■ **What this task involves**
When the line containing "Image resolution: width=1450" is found in the data below, give it again along with every later line, exactly; drop the pictures.

BEGIN Dataset records

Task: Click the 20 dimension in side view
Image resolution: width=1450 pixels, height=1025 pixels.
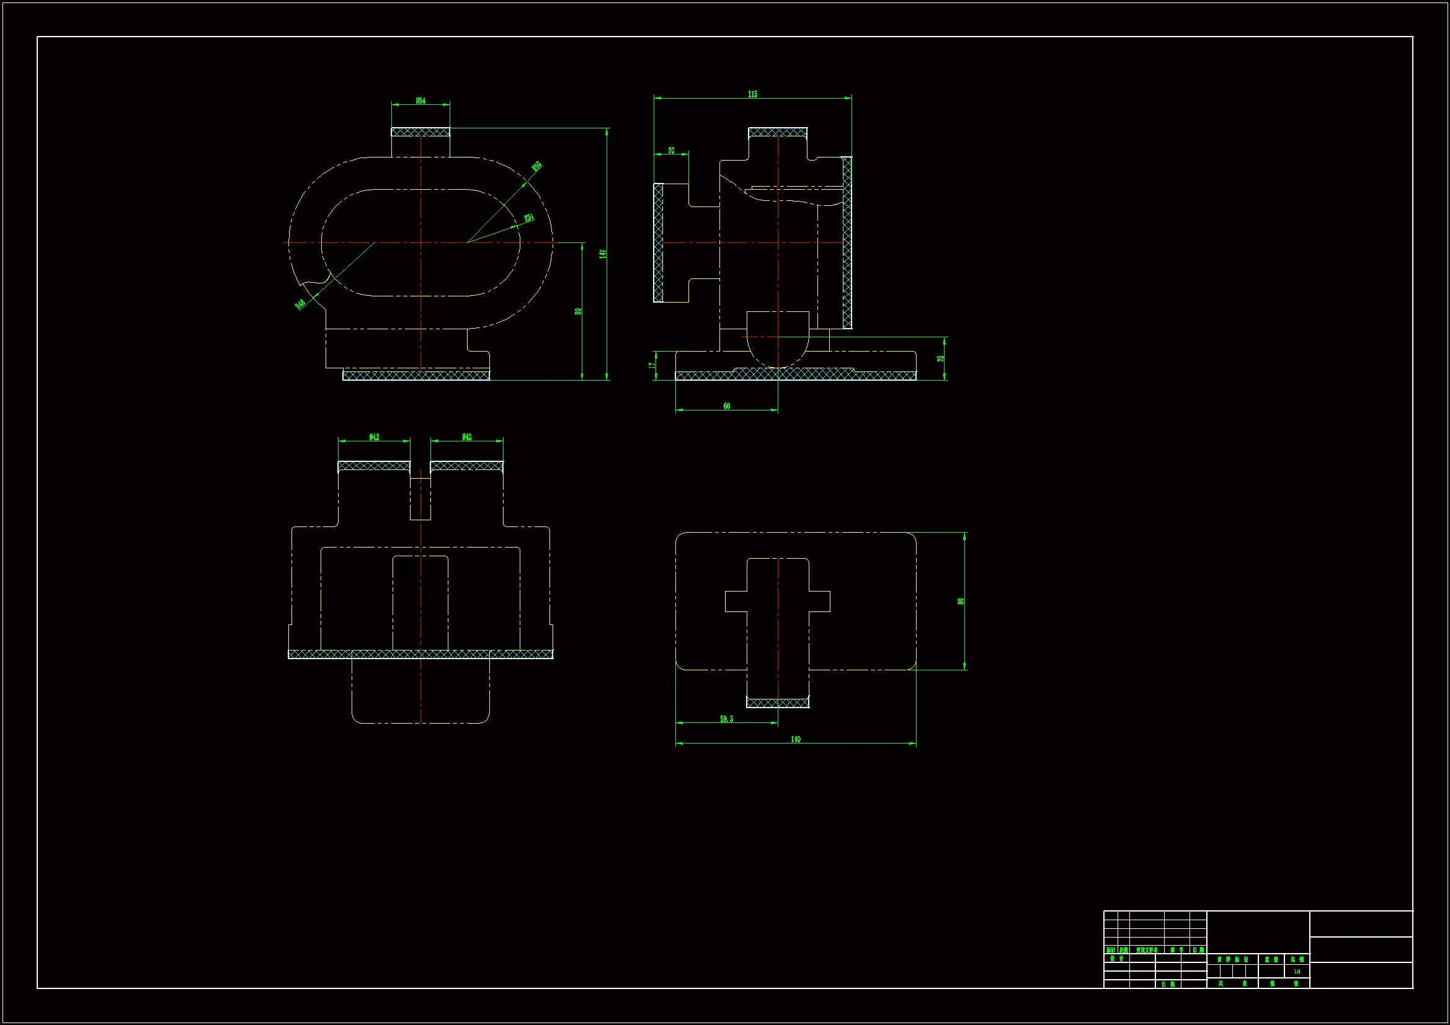Action: point(671,150)
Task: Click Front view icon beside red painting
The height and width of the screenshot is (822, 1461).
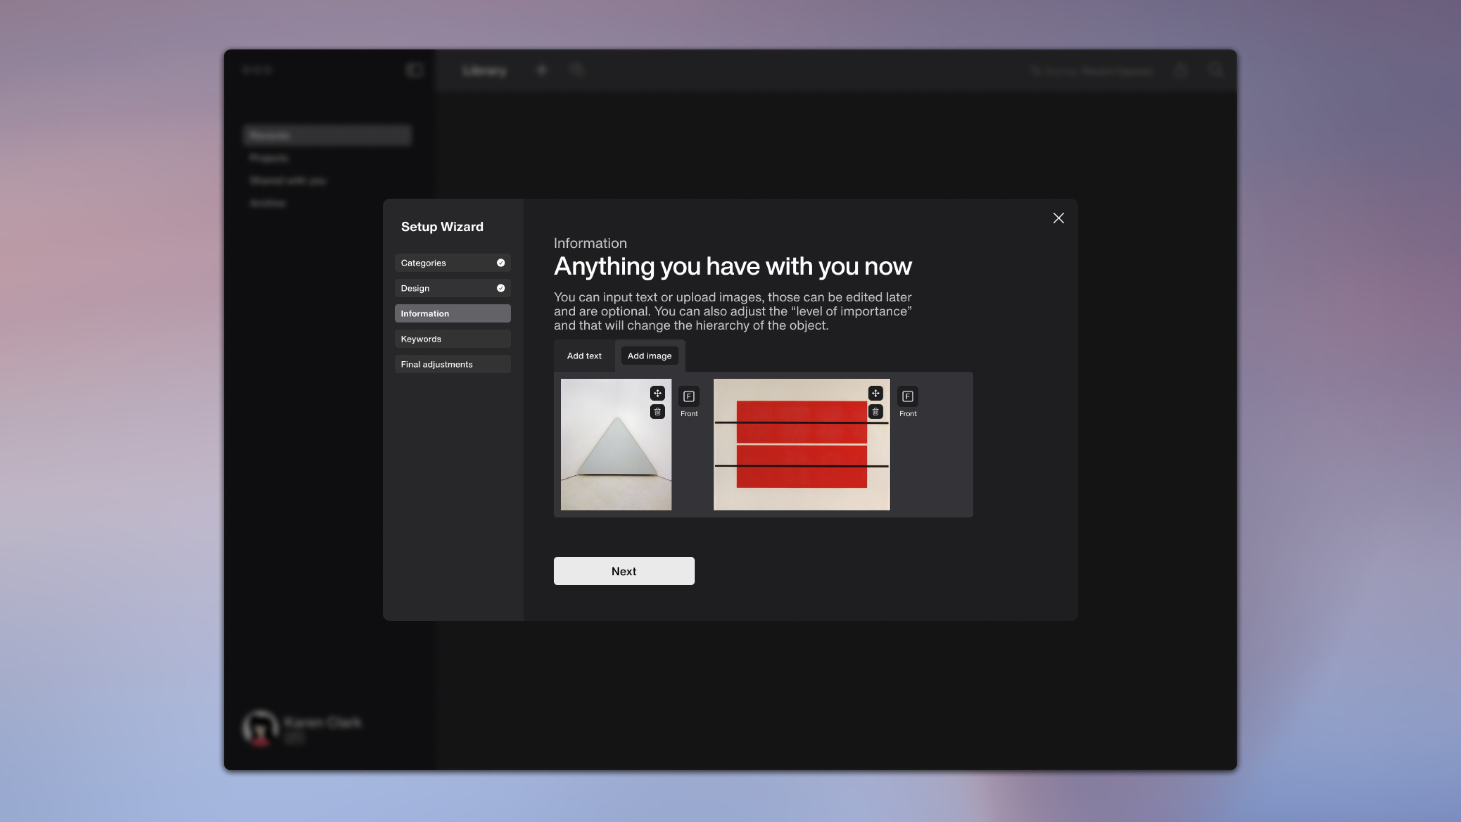Action: (x=907, y=397)
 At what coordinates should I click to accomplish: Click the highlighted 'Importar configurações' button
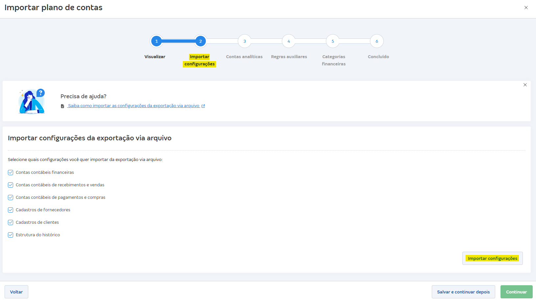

END Dataset records

■ **Task result**
Image resolution: width=1450 pixels, height=1025 pixels.
Action: point(671,150)
Task: Click Front view icon beside red painting
The height and width of the screenshot is (822, 1461).
Action: (x=907, y=397)
 At what coordinates should I click to accomplish: Click the highlighted 'Importar configurações' button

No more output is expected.